--- start ---

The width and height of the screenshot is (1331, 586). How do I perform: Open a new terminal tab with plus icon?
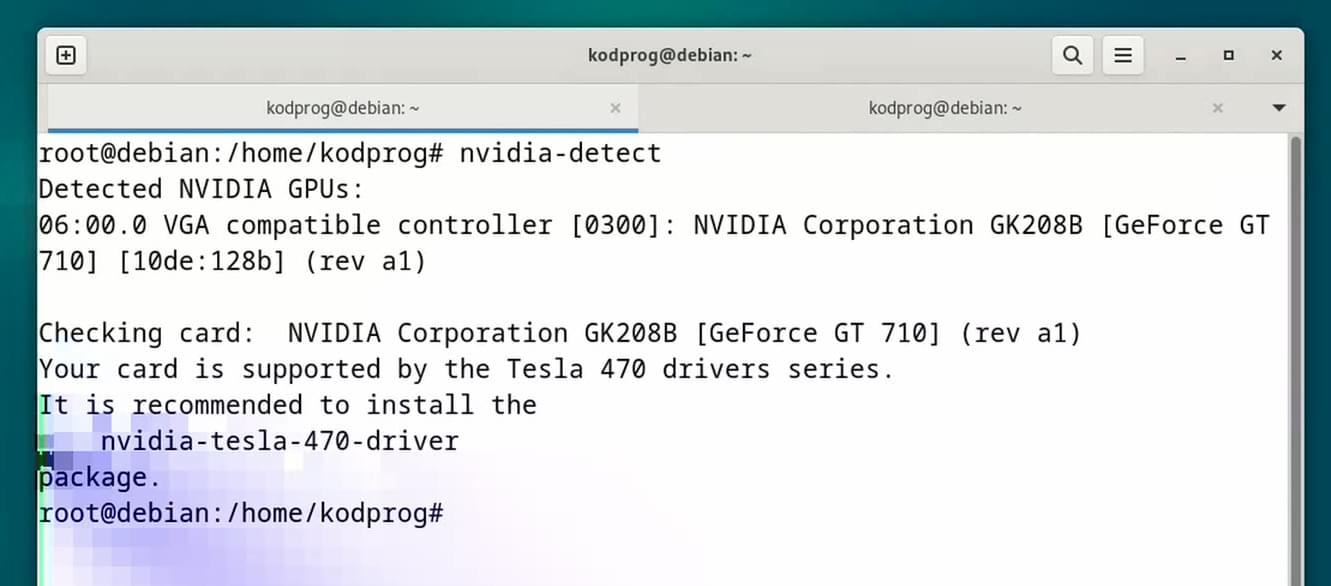(x=66, y=55)
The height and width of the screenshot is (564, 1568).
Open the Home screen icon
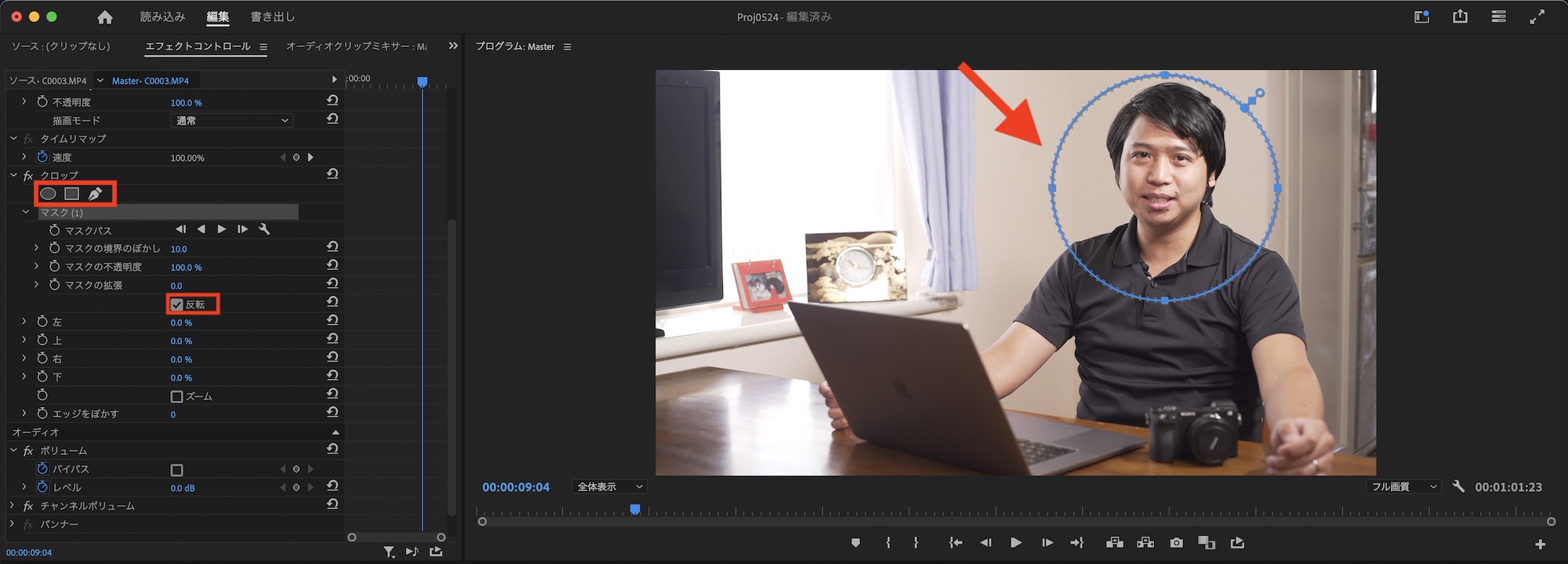point(105,17)
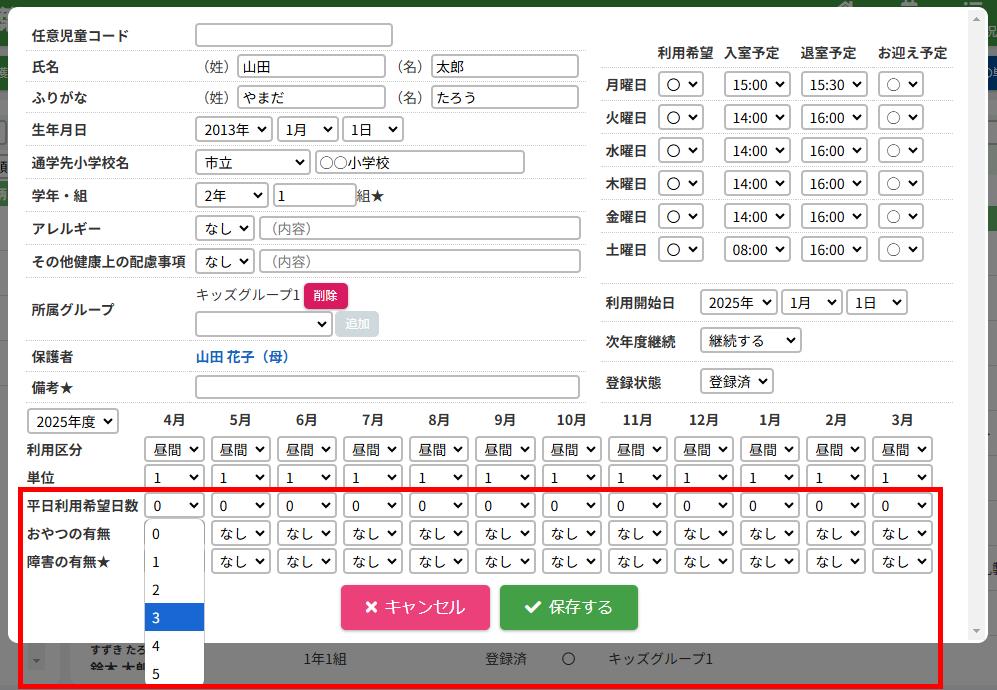Image resolution: width=997 pixels, height=690 pixels.
Task: Open the 土曜日 入室予定 08:00 dropdown
Action: pyautogui.click(x=757, y=250)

--- end ---

WRITTEN PROBLEM: Retype each line of the material above word for word, leaving the pictures out of your answer.

RESPONSE TO THIS TASK:
The width and height of the screenshot is (1331, 586). How do I perform: Open a new terminal tab with plus icon?
(x=66, y=55)
The height and width of the screenshot is (564, 1568).
Open the Home screen icon
point(105,17)
Image resolution: width=997 pixels, height=690 pixels.
Task: Open the 土曜日 入室予定 08:00 dropdown
Action: pyautogui.click(x=757, y=250)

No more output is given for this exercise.